He coughs, and tries again. "How?" he gets out, when Hazel has seemingly finished kissing his face, giving possession of it back to him. Her eyes are crystalline, bright, as starry as the geode behind them. Nico can't even begin to tell you what she smells like; herself, he'd assume, and he drags it into his lungs, again and again.
"How?" she echoes, and huffs out a soft, "Oh, a whole order of things, which I'll tell you eventually."
She finally releases him, long enough to brush at the corners of her eyes. Three small diamonds scatter across the tile, pinging off the floor and disappearing underneath another display case, which Hazel ignores, but it startles Nico: it had been years since she got upset enough to lose control and produce precious gems.
"It's impressive, really," she continues. "What we managed to come up with in twenty-one days, but I guess that's what happens when your childhoods have all been defined by prophecies that come with really narrow time limits. You become frighteningly efficient. But, suffice to say, my part boiled down to one important thing."
She holds up her left hand. They're so close together on the floor, legs folded over and around each other, that he sees double before he pulls his head back enough that her hand comes into focus.
It's splayed to show her wedding ring, there on her fourth finger.
Dazedly, Nico lifts his own to show her the matching ring, which is exactly where he left it.
"You made a vow," she says quietly. "To me."
Of course, he thinks, catching her hand with his and pulling it around his neck; her other arm joins it, and they hold each other like that. Of course.
Give Hazel a single stone and watch her move continents.
-
So they saved him, the four of them: Hazel and Katie and Percy and Annabeth. They did exactly what Nico was afraid they'd do.
They've done it before, sort of.
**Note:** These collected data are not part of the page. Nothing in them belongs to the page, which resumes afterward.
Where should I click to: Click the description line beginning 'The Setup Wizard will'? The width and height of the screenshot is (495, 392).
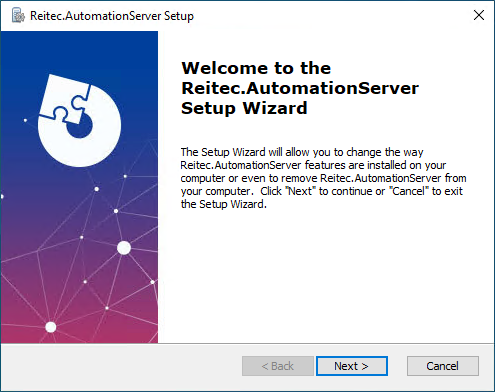coord(302,152)
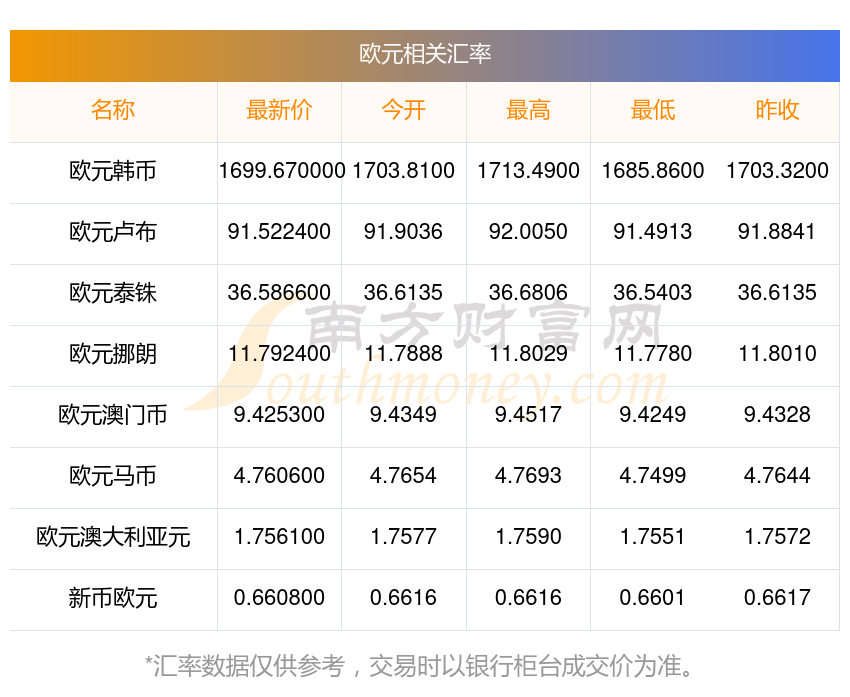Select the 名称 column header

point(113,111)
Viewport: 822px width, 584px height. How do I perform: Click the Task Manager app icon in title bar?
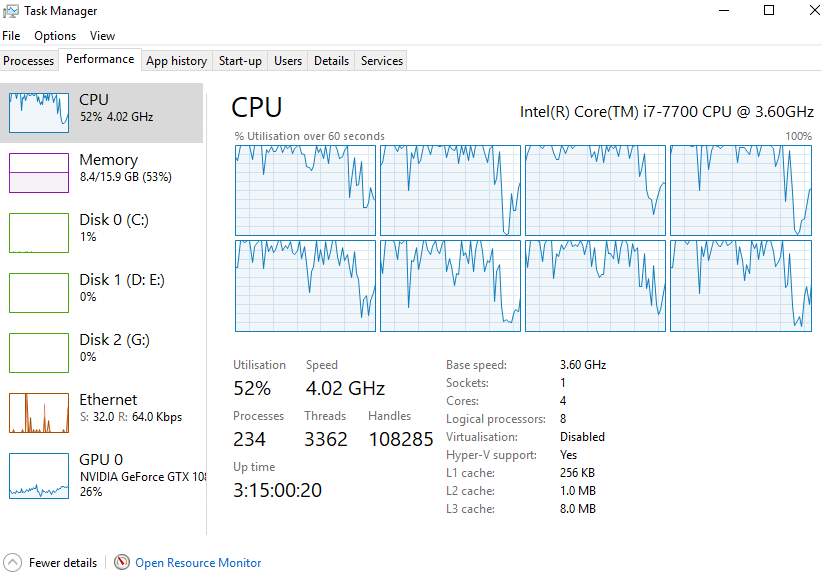pos(11,11)
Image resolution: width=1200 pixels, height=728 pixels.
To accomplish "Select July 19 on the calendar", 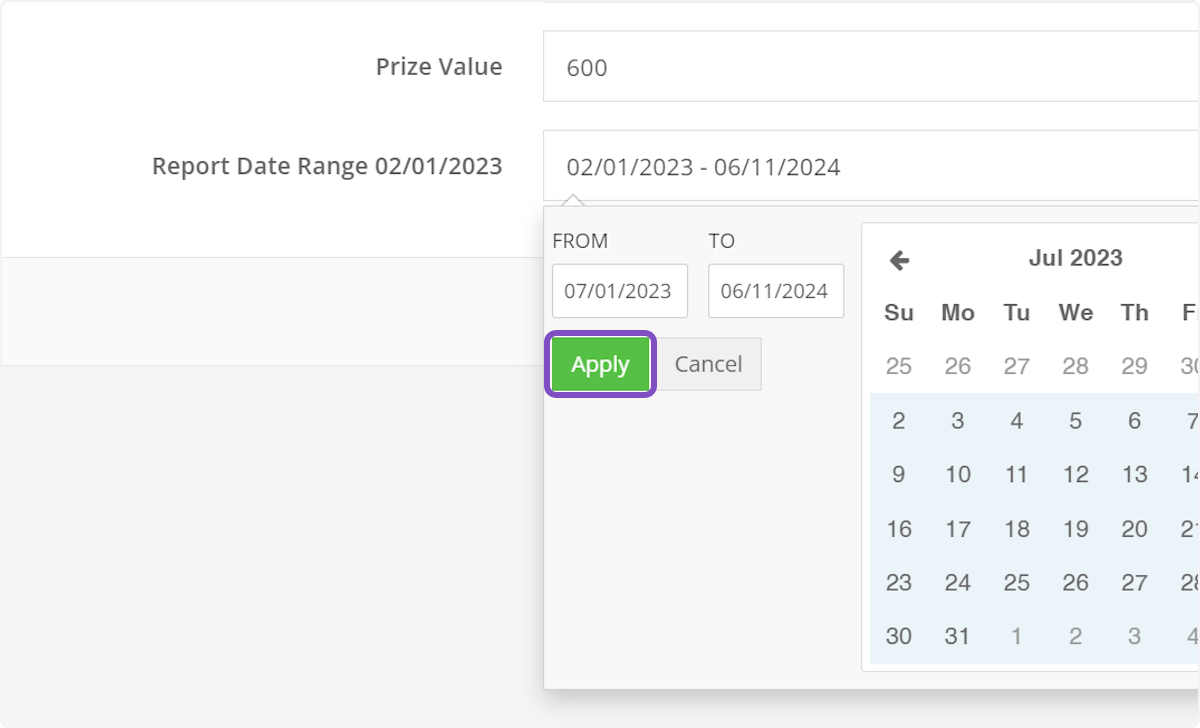I will (1075, 528).
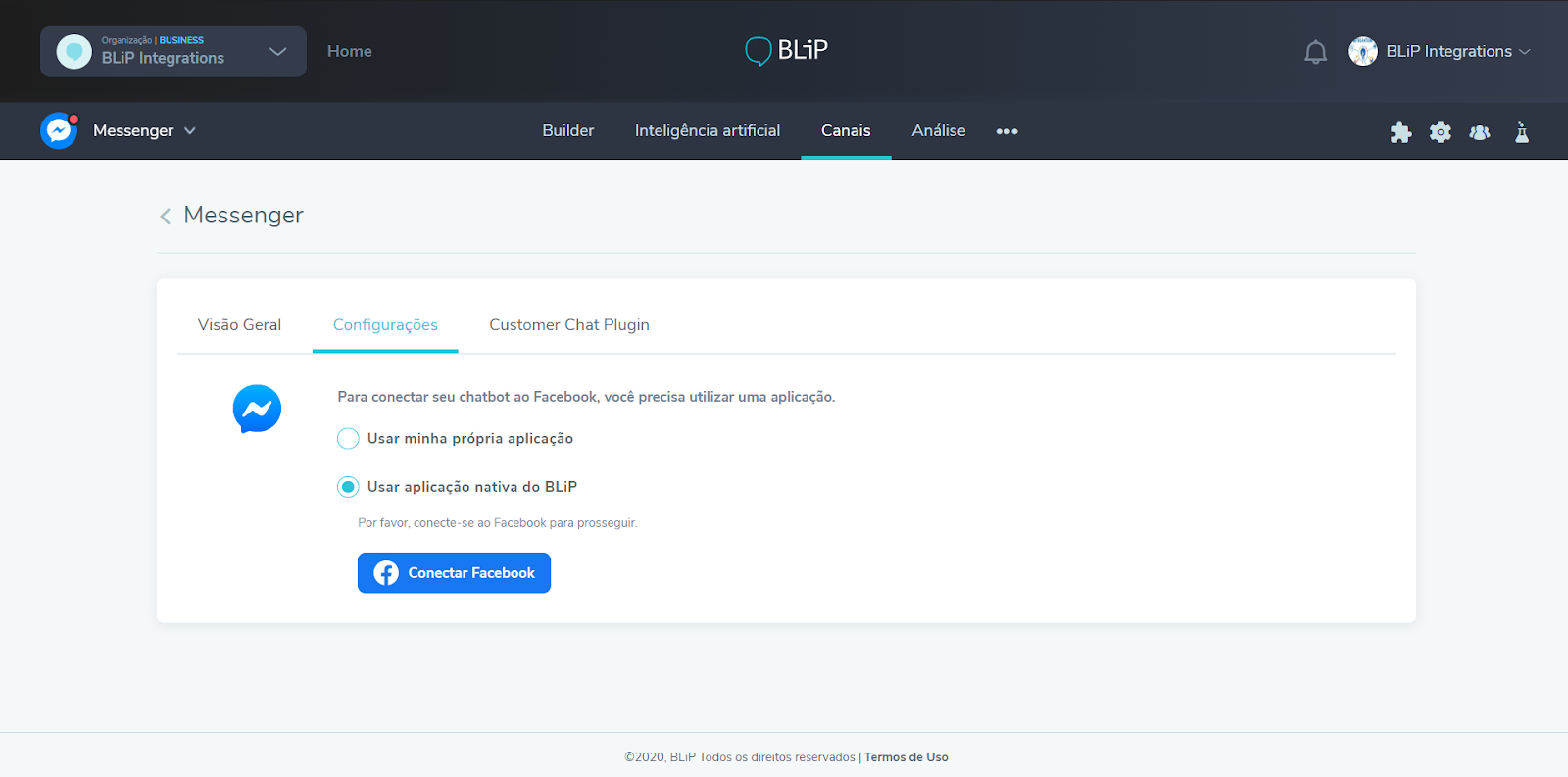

The prophecy seven sailed to Rome to free him from Gaea's clutches that one time, and granted, that had more to do with Annabeth's Quest than it did with Nico, he just happened to be nearby and needing rescue, but still, he hadn't been expecting it at all. So maybe the fact there was precedent encouraged them. Or maybe they've just got a bad habit of trying to save people.
The next time he wakes, he's in Katie Gardener's earthy downstairs bedroom, and she's sitting on a stool in the corner, legs drawn up so that she can paint her toenails. Her dreadlocks are pulled into a knot on one side, the rest of it falling around her face on the other, a bit frazzled from the late September humidity. Dreadlocks were a really good look on her, he thought, except after she came home with them, Hazel pulled her aside to inform her that dreadlocks were a remnant of the African slave trade: slaves would come off of ships with their hair horribly matted, and the current aesthetic nature of dreadlocks were a way for black people to reclaim that, at which point Katie began the apologetic process of combing them out. She's more than half-way done, by the looks of it.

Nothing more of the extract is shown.